Gambling is seductive. I learned that lesson the first time my wife and I visited Foxwoods Resort Casino, one of the world's largest, in a cozy wooded town in southern Connecticut. We were playing the quarter slot machines, and Karen won about $25, which came pouring out in that delicious silver cascade of coins. We were hooked. And, of course, we lost it all before we left.
We are like America.
We are a gambling, risk-taking culture, perhaps a product of our frontier origins, where greed overcomes any vestige of Puritan temperance. I've not seen a discussion of how gambling has consumed us in the context of the catastrophic risk-taking that has led America to the brink of economic disaster.
America is addicted to gambling. Let us count the ways:
- State lotteries have been used more and more to fund essential government services, such as education. If you don't think lotteries penalize the poor, go to a 7-Eleven sometime and check out who is purchasing tickets.
- Casino gambling, much of it related to Native American tribes, has spread from places such as Las Vegas and Atlantic City to all corners of the country, including the Bible-thumping South.
- Poker -- especially Texas Hold 'em -- has become a television sport on ESPN and other cable channels. Online gambling, along with pornography, is one of the few businesses to make huge profits through the Internet.
The World Series of Poker is attracting younger and younger gamblers, many of whom learned their trade online as high school students.

Listed records:
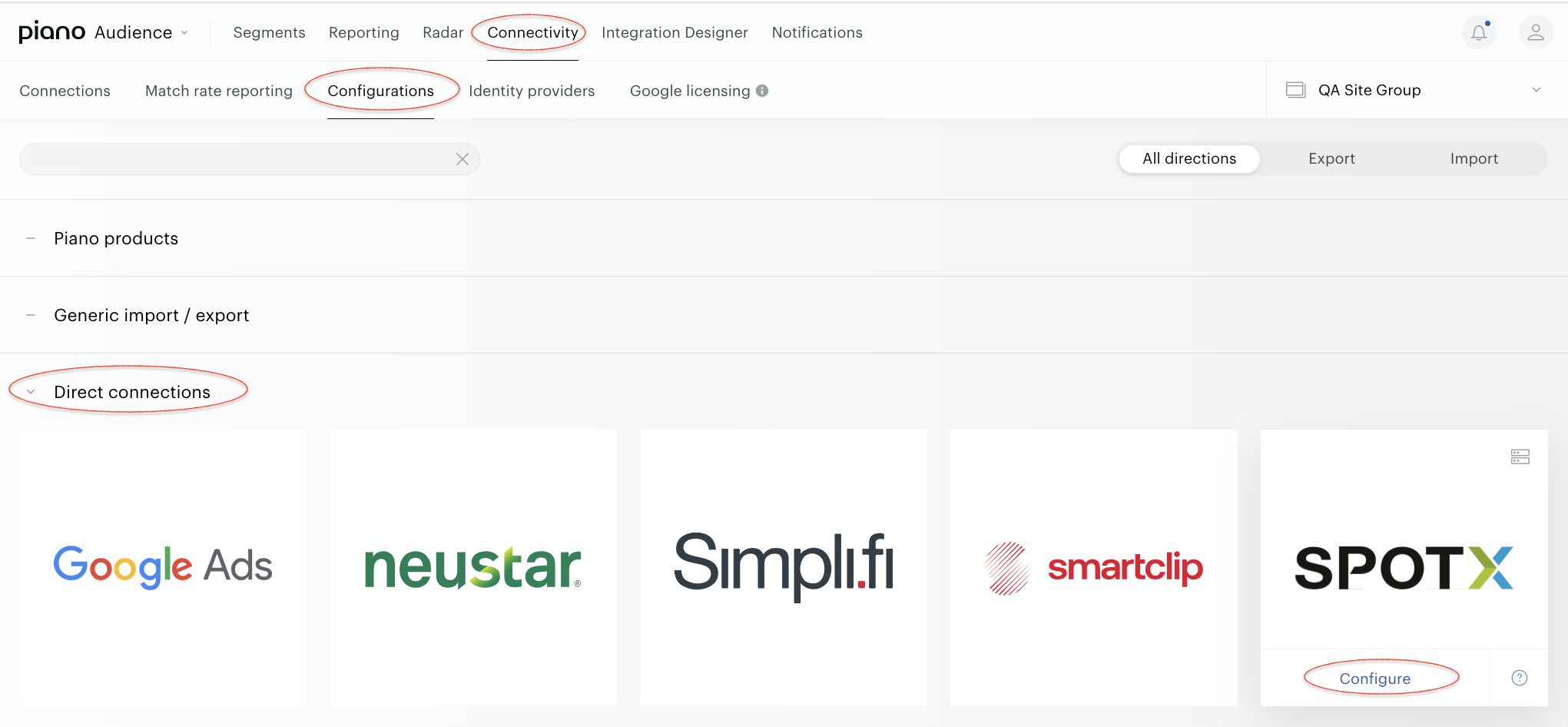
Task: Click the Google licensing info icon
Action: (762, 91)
==
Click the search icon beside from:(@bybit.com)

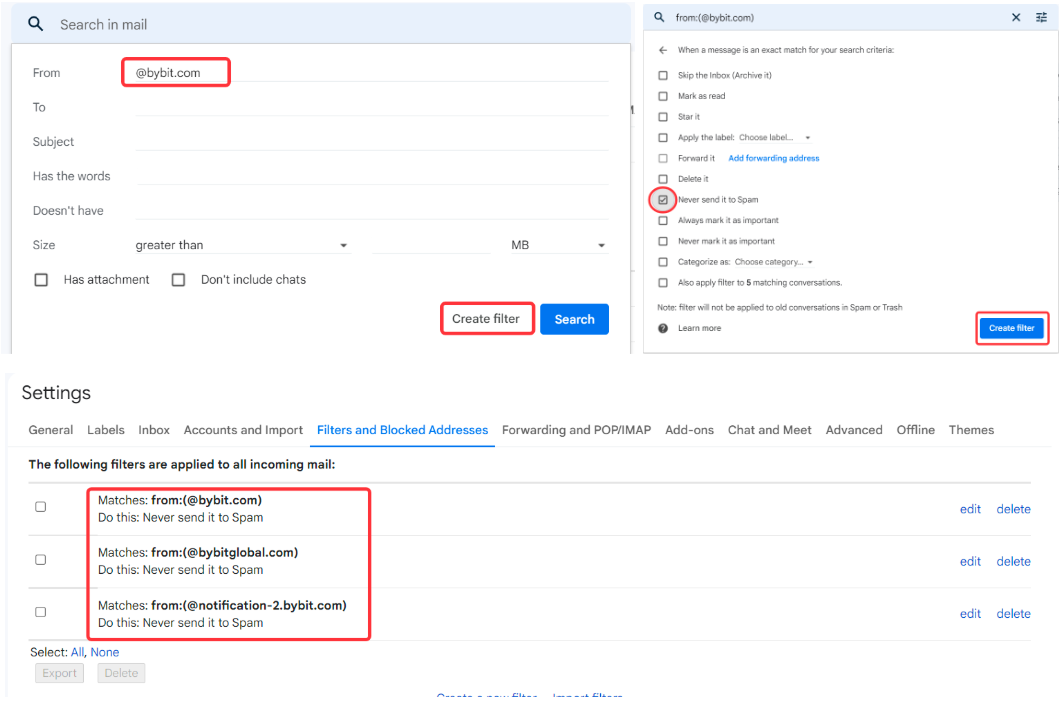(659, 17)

Problems to work on:
- 1) Answer these questions using the passage on gambling in America.
(a) Where is Foxwoods Resort Casino located?
(b) Which game has become a television sport on ESPN and other cable channels?
(c) What essential government service is given as an example of one funded by state lotteries?
- 2) Carry the passage on gambling in America forward from its final sentence.
The rows have no part in this work.

Outputs by task:
- 1)
(a) In a cozy wooded town in southern Connecticut.
(b) Poker, especially Texas Hold 'em.
(c) Education.

- 2)
- Fantasy sports leagues have changed the way people, especially men, view sporting events, not through the lens of their favorite team, but through the success of individual players they have drafted onto their virtual team.
- Sports gambling is huge in America. Oddsmakers advertise on sports radio programs, and almost every newspaper I know publishes the betting odds in agate type. An NBA referee is in prison for point shaving.
But what has this to do with Wall Street, you may ask. And I answer with two words: Day trading. I'm no expert on these markets, but I've read about day traders and have talked to a couple about their "work." They seem like gambling addicts to me, trying to time the markets on the thinnest of margins, hoping to score quick profits and avoid big losses.
The only stocks I own are part of my retirement plan, purchased through mutual funds. Every once in a while, with the help of an adviser, I move my investments around. This is supposed to be a responsible practice and has a name. It's called diversifying your portfolio. The idea behind it is to recognize the difference between risk and volatility. Volatility is defined as the normal ups and downs, some of them dramatic, that occur over short periods of time. Enlightened risk-taking, so it goes, is based upon the confident expectation that the markets will rise over long periods of time.
But every time I talk to my financial adviser, she asks me how much risk I am willing to assume, and she calculates that within her recommendations. Whatever we call it, I would argue that at its core, all such investments are a form of gambling. And when the culture of gambling overtakes the culture of managing risk, as it appears to have done in recent years in some of our most important financial institutions, the poorhouse is just around the corner.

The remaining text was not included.